Vaccines, as well as treatments for arthritis and multiple sclerosis, are currently transported via a “cold chain,” or a temperature-controlled supply chain that:
Begins with the cold storage unit at the manufacturing plantExtends to the transport and delivery of the vaccine and proper storage at the provider facilityAnd ends with administration of the vaccine or treatment to the patient
However, cold chains are prone to malfunctions—so much so that around half of all vaccines produced each year end up in the trash, costing taxpayers money and individuals potentially life-saving immunity.
The cold chain must be maintained even after a home delivery, so people who require therapeutic treatments for specific medical problems must plan their days around their arrival.
“This means that you have to schedule your life around being home to accept these shipments when they arrive," Perry says. “If a storm knocks out power to your house, you have to think about how you keep both your family and your medicine safe. If you want to travel, how can you bring your refrigerated medicine with you?”
The Bright Idea
Motivated by a desire to increase the storage tolerance of vaccines, Perry and her co-authors set out to find an alternative to the cold chain. They found a way to enclose viral particles within coacervates in a process known as “coacervation.”

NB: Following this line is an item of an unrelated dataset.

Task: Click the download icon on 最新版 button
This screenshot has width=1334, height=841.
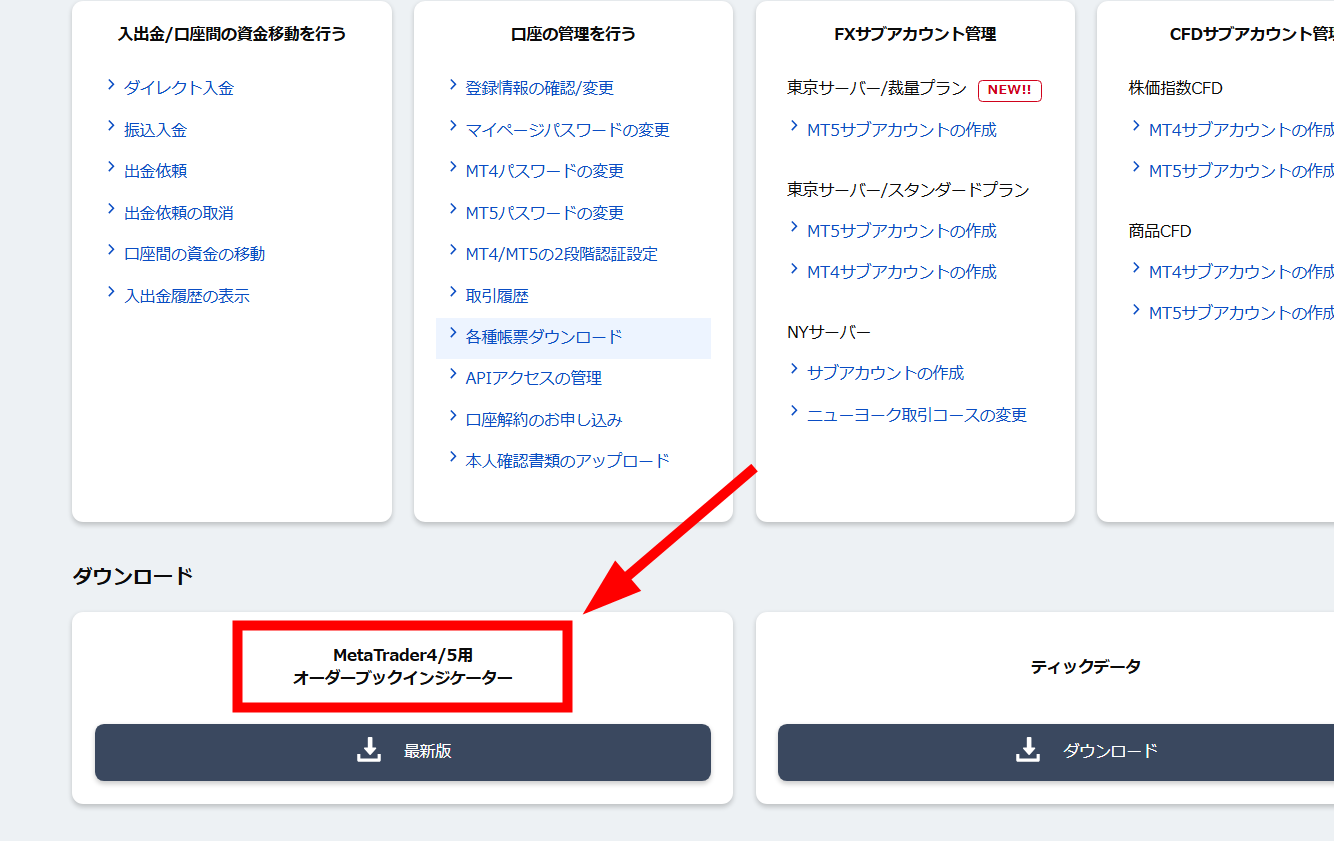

Coacervates are collections of macromolecules that are held together by electrostatic forces; Perry describes coacervation as “a type of liquid-phase separation.” For an example of a substance that relies on coacervation to work, you need to look no further than your bathroom vanity.

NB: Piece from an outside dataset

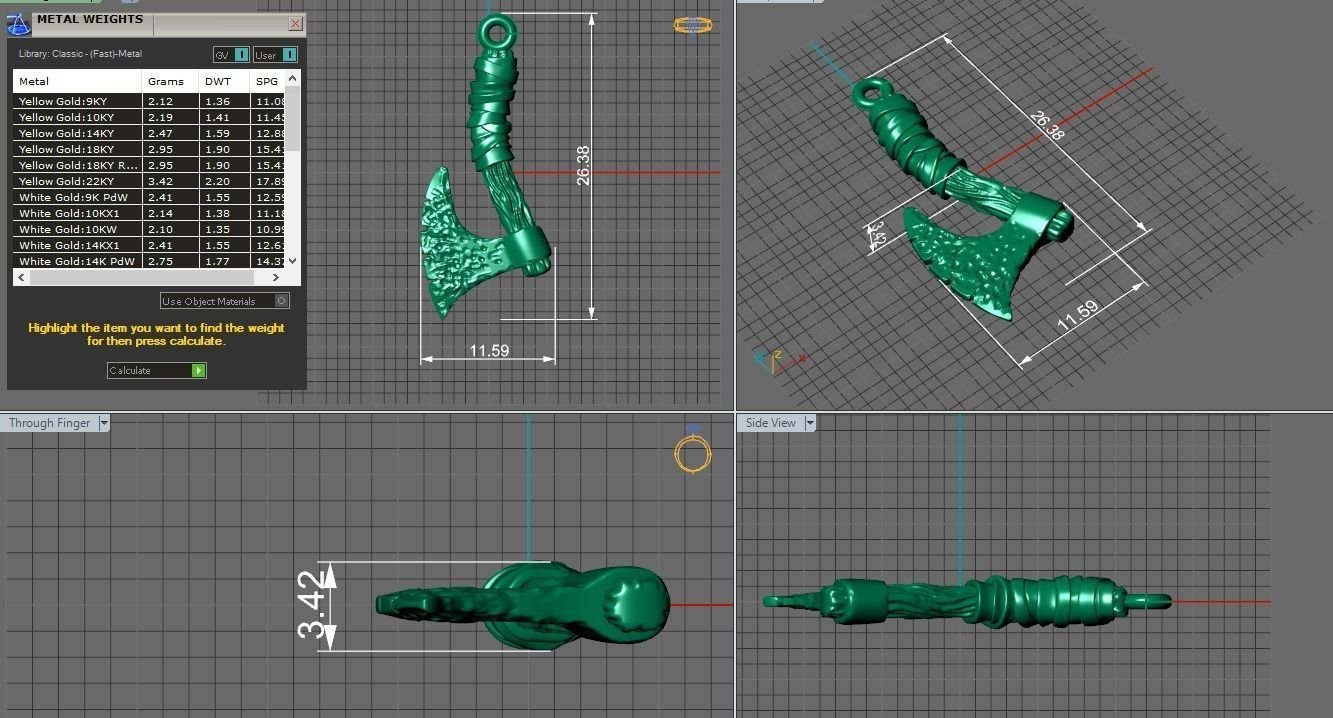Open the Through Finger viewport dropdown arrow

click(x=104, y=423)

“Shampoo actually works by undergoing this type of phase separation,” Perry says. “The shampoo in the bottle is all one phase. However, when we put it onto our wet hair, we are diluting the concentration of the polymers and surfactants in the shampoo. Shampoos are formulated in such a way that this dilution is enough to cause phase separation to occur, allowing for the coacervate droplets to encapsulate and carry away dirt and oil.”

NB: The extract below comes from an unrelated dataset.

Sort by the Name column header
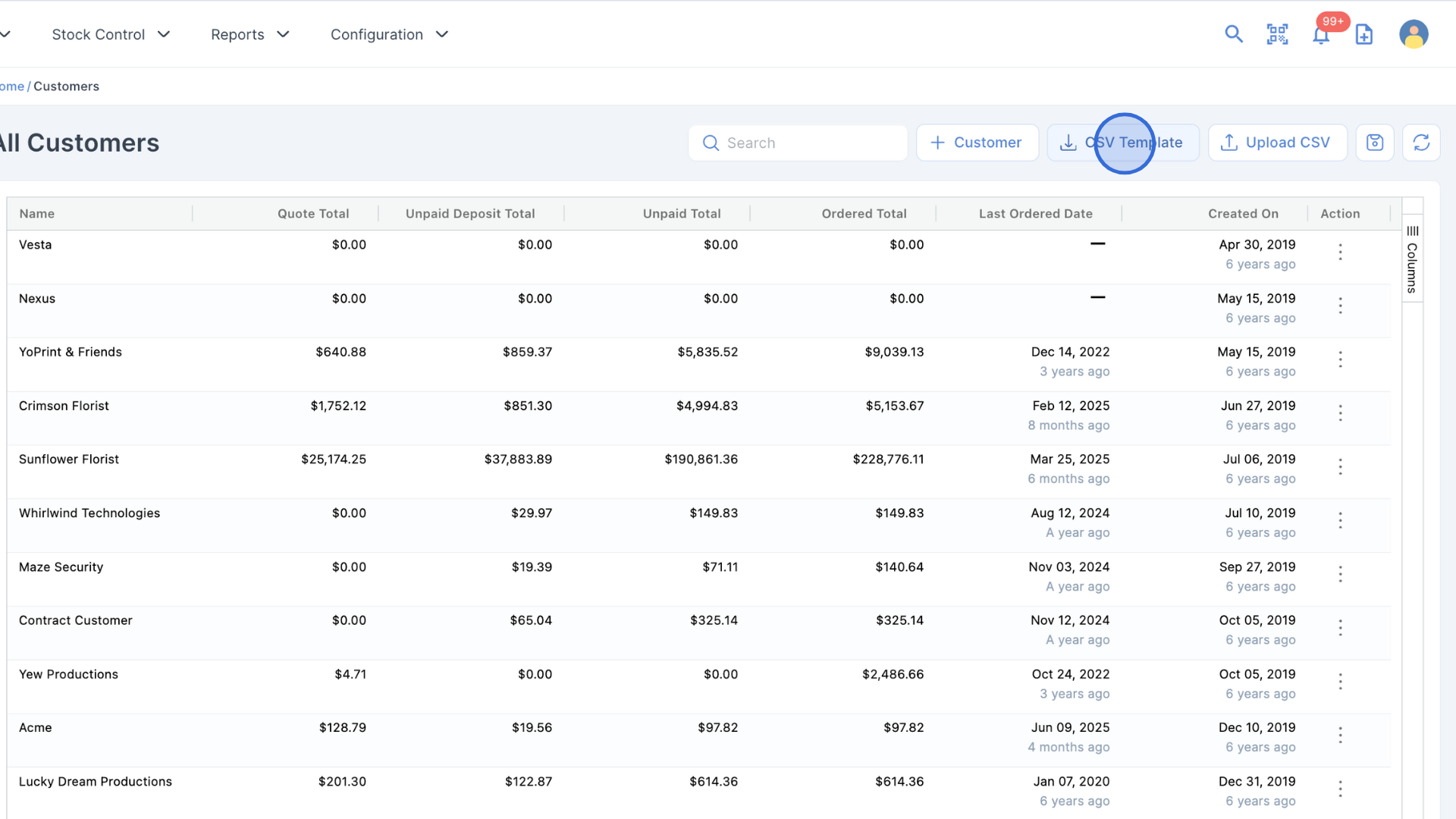The width and height of the screenshot is (1456, 819). (37, 214)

Putting Coacervation To The Test
Once Perry and her co-authors had refined their methodology, they put it to the test—the test subjects being a non-enveloped porcine parvovirus (PPV) and an enveloped bovine viral diarrhea virus (BVDV).
They then compared the coacervated PPV and BVDV to free (meaning non-coacervated) PPV and BVDV. After one day at 60°C, the viral titer of coacervated PPV had remained steady while that of free PPV had declined somewhat. After seven days under 60°C, the viral titer of coacervated PPV had declined somewhat while that of free PPV had fallen off completely.
In the study, Perry and her co-authors attributed the former’s “significant retention of activity” to encapsulation in the form of conservation. They hypothesized that coacervation may increase the temperature stability of vaccines by preventing protein denaturation, or protein unfolding.
As for whether coacervation could potentially be used to increase the stability, and therefore the longevity, of the highly anticipated COVID-19 vaccine, Perry says that it’s theoretically possible. Unlike the vaccines in the study, however, the COVID-19 vaccine that is forthcoming from the pharmaceutical companies Pfizer and Moderna is based on COVID-19’s mRNA sequence rather than inactivated COVID-19 viruses.
“Our recent work focused on viruses, so further study would be needed to understand how our approach could be applied to RNA-based vaccines,” she says.